Question

Qtl Analysis Using Principal Components As Covariates

2

Entering edit mode

11.1 years ago

John ▴ 70

Hi all,

I am wondering what is the reason for including principal components as covariates in QTL analysis? And how to determine the number of PCs to include? For example, the following is a short text from a paper. I understand that by including imputation status, we can adjust for potential biases of imputation. But what do PCs eliminate? Thank you in advance!

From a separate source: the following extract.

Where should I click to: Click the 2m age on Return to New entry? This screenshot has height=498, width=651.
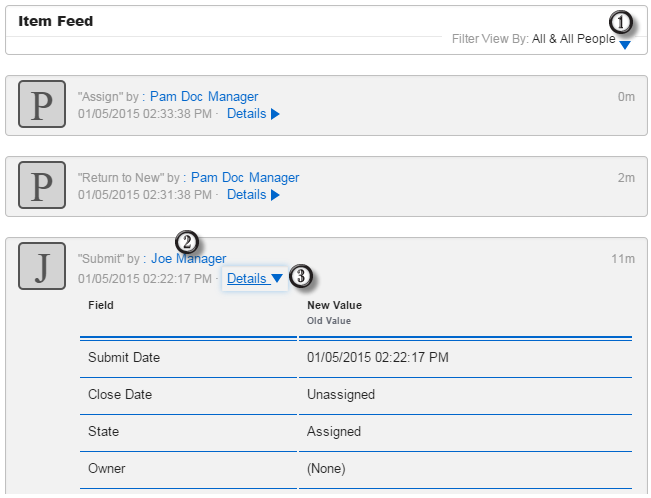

The details of sample sets, data filtering and normalization are discussed above. Briefly, we did transcriptome QTL mapping separately for European (n=373) and Yoruba (n=89) populations. We used genetic variants with MAF>5% in either EUR or YRI <1MB from transcription start site, with covariates of imputation status (0|1), PCs 1-3 for Europeans and PCs 1-2 for Yoruba.

RNA-Seq eqtl • 5.7k views

ADD COMMENT • link updated 6.7 years ago by GouthamAtla 12k • written 11.1 years ago by John ▴ 70

1

Entering edit mode

Check out this paper: "Principal components analysis corrects for stratification in genome-wide association studies."

ADD REPLY • link 11.1 years ago by matted 7.8k

0

Entering edit mode

Thanks for the paper!

ADD REPLY • link 11.1 years ago by John ▴ 70

score 1 · Answer 1 · 2013-11-19

It would help if you provided the citation, but most likely the authors are attempting to minimize the effects of cryptic (i.e. unwanted and unplanned) genetic diversity as a confounder with their eQTL study. If you mean to sample people from a single population and perform an association test against the genotypes from that population, you'd like the only thing affecting the dependent variable to be the genotype and other "official" covariates. However, in a population-based sample you can get subgroups of subjects who have systematic differences in their genetic structure. Let's say you have patients from the North and from the South, and patients within a geographic group are more similar to each other genetically than they are to patients in the other group. Some of the time these differences will co-vary with your dependent variable, misleading you about the effects of a given genotype. One way this can happen is if the two populations have different minor allele frequencies for a given locus or set of loci, and within these populations there is no association with the dependent variable. However, if the variable is associated in some way with the cryptic populations, you might think the specific genotypes are associated with the variable instead of the populations as a whole. Another case is where you think you have patients from a single ethnic background (and therefore with a genetic background that has a given degree of similarity) but there is a minority population that contains significant genetic contribution from some other ethnicity. Usually you'd like to remove those effects as best you can in order to test only the effects of genotype on your dependent variable.

The PCA in this case is an attempt to account for the greatest sources of undesired variance in the genotype data, thus reducing the effect of cryptic diversity. You would probably test empirically for the "correct" number of PCs to adjust for; I don't know if there is an established dogma about this, or if it's just part of the practice of genetic epidemiology that you would look for PCs that appear to be affecting the analysis and attempt to remove them.